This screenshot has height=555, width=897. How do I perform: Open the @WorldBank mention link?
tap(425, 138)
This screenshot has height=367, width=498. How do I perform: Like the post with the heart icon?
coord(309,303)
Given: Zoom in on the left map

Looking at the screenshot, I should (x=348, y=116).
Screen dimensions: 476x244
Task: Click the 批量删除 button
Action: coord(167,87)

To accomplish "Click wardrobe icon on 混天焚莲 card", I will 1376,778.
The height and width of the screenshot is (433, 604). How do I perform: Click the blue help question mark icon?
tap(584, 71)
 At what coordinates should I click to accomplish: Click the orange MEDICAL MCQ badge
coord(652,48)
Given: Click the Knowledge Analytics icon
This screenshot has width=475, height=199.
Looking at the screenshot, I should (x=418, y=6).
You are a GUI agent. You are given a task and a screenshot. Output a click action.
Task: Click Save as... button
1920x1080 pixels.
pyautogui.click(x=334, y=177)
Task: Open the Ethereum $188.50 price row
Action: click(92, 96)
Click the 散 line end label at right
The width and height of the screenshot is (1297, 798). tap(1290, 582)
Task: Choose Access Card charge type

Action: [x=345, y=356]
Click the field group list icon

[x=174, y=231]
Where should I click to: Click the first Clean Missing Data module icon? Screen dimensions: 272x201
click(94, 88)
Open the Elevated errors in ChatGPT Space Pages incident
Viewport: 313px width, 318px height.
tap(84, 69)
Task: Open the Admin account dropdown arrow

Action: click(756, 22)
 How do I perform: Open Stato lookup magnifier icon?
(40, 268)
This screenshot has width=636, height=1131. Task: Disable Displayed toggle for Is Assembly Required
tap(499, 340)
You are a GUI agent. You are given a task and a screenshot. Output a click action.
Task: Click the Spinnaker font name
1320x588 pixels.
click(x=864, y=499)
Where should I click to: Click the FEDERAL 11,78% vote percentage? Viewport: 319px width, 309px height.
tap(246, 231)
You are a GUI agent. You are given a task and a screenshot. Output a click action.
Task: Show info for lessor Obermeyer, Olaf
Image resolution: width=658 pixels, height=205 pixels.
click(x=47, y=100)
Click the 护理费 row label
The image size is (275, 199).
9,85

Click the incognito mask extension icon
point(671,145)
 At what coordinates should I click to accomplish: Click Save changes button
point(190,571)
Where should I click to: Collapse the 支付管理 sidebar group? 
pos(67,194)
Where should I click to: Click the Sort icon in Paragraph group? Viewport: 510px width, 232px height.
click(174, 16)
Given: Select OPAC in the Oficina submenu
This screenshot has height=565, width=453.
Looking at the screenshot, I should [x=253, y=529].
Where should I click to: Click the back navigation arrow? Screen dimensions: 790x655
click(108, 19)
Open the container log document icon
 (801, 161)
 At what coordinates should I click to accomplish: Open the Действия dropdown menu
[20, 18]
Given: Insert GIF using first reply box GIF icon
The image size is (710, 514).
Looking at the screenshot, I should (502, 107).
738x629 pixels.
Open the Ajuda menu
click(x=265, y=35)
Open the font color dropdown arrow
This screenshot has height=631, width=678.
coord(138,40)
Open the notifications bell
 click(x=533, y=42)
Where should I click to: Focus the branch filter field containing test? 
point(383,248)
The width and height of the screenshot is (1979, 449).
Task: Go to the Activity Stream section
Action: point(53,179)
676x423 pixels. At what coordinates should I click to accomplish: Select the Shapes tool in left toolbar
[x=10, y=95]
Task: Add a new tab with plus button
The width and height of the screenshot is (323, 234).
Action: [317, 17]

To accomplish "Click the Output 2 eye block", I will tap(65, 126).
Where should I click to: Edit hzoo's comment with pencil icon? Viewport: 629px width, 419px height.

▬▬▬▬▬▬

**TRY IT:** Tell how many lines of the data include the word "will", and nothing else.

**EXERCISE RESULT:** 2